At Amberg Team, we see more vertical SaaS in deal pipelines every year. Founders pitch a specialised vision. They present loyal users as evidence of a permanent moat. This story sells well but it can hide a deeper reality. A product can mimic an industry through design while lacking the actual logic to run that business.
The key question in diligence is simple. Are we looking at a real platform or a feature set that happened to find traction? The answer drives valuation, deal structure and the first years of ownership.
At Amberg Team, a platform is something customers build their business around. A feature set is something they can replace with planning and effort. Both can produce attractive numbers in the short term. Only one supports the kind of holding period most buyers need.
We start from the customer workflow. In a defensible vertical SaaS platform, the software sits close to the core of how the customer operates. It shapes daily routines. It holds records that matter for audit, regulation or revenue recognition. It links to other critical systems. You see this in interviews, not only in dashboards. Users talk about the product as “where we do our work”, not “a tool we add on top”.
By contrast, a feature set tends to live at the edges of the workflow. It helps, but it is not central. Customers describe it as helpful, and at best a “nice to have”. They can imagine moving away with clear steps. That story can still support a deal.
Retention and growth metrics sit at the centre of most investment cases. In vertical SaaS, those metrics need more context than a simple snapshot. We look at cohorts over several years. A platform often shows improving retention with customer maturity. A feature set often shows a flatter curve, with a visible drop when contracts renew and customers reassess their stack.
Expansion within accounts tells a similar story. In a genuine platform, customers deepen usage. They add new users. They connect more processes. They buy new modules that replace other tools. In a feature set, expansion often rests on price increases or bundles that customers do not fully adopt. Revenue grows faster than usage. That gap matters.
Competitive position in vertical SaaS also needs a sector lens. The most common threat to a niche product is not a direct clone. It is a horizontal vendor extending into the sector with templates and light configuration. In European markets, we see horizontal CRM, ERP and HCM tools doing exactly this.
At Amberg Team, we ask a direct question. What does this product do that a horizontal vendor cannot copy at reasonable cost? Clear answers tend to fall into three categories. One is proprietary data that compounds over time. Another is deep alignment with regulation and local practice that takes years to build. A third is credible integration with sector-specific legacy systems that general tools do not support well. If the main claim is that the product is faster to deploy and cheaper today, we treat that as a commercial edge, not structural defensibility.
In a defensible platform, the architecture can support the next stage of growth without a full rebuild. The roadmap focuses on deepening the core workflow and strengthening links to adjacent systems.
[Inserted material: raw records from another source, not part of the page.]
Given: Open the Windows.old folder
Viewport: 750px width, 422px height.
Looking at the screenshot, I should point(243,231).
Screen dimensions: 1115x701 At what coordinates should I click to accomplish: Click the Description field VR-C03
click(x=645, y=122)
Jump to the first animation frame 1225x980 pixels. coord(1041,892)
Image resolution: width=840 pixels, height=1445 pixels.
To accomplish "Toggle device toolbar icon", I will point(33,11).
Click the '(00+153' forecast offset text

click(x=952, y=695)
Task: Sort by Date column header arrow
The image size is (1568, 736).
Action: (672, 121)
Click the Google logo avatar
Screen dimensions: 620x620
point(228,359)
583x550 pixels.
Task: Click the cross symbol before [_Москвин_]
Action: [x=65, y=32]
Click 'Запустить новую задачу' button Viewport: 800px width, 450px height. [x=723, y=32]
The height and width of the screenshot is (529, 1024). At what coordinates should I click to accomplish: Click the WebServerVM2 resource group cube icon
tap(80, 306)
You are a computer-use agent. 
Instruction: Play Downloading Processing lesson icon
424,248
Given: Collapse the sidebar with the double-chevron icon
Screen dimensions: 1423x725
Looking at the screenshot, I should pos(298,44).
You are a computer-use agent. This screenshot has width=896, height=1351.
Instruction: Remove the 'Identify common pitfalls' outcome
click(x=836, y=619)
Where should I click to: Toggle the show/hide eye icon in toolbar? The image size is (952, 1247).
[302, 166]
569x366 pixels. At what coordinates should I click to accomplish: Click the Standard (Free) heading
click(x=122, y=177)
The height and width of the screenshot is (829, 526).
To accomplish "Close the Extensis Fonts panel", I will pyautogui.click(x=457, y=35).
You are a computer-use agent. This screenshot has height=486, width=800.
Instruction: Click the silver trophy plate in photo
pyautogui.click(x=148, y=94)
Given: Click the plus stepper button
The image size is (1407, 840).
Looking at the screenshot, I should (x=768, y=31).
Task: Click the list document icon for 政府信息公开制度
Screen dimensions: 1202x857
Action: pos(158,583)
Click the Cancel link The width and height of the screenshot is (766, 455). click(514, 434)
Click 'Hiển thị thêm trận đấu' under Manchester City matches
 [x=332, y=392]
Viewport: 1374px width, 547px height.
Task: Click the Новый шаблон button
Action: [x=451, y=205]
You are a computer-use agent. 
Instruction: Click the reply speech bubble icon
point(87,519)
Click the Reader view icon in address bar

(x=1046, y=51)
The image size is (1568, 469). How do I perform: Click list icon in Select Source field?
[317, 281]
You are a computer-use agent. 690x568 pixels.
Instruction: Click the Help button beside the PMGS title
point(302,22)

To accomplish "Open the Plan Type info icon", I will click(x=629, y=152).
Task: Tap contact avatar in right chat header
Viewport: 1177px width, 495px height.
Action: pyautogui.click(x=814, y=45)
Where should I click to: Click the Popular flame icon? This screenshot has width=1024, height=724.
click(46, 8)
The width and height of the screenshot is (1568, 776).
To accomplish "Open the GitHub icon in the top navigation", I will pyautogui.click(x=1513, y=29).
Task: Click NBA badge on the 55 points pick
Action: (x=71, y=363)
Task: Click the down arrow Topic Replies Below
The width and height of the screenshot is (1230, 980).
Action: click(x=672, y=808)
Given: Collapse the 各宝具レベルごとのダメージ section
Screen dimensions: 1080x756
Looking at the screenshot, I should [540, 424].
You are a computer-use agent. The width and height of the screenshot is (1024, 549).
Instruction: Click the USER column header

In a feature set, we often see scattered modules, custom builds for key accounts and a codebase that reflects short-term deals rather than a clear product vision. Technical debt in itself is not a reason to walk away. It becomes a problem when it blocks the change that the investment thesis depends on. For example, if the plan assumes international expansion, but core components are hard-coded to local rules and cannot adapt, the thesis and the product do not match.
Team composition is another strong signal. In vertical SaaS, sector knowledge often lives with a few people who shaped the product in its early years. A defensible platform usually has that knowledge distributed across a broader team.
A feature-heavy business can rely on one founder or a single domain expert. Roadmap choices sit in their head. Customer relationships are personal. That concentration adds risk, especially for international buyers or financial sponsors who plan to support further growth after a change of control. We flag this in our work and link it directly to forecast and integration risk.
For private equity and corporate buyers, these questions feed directly into valuation. If we see strong evidence of a defensible platform, with high switching costs, deep workflow integration and structural protection from horizontal vendors, then higher multiples can be justified. If we see a useful feature set with weaker lock-in and clear substitution risk, we say so. The deal may still make sense, but the price and capital plan should reflect that reality.
At Amberg Team, our role is to bring this distinction into focus before capital is committed. We combine customer research, product and architecture review and deep financial analysis to build a single view of where a vertical SaaS business truly sits on the spectrum from feature set to platform. We then translate that view into numbers, decision points and priorities for the first years of ownership.
For buyers looking at vertical SaaS, that clarity can be the difference between a strong asset that compounds and a product that looks attractive in year one, then stalls. Our work is built to help you tell the two apart.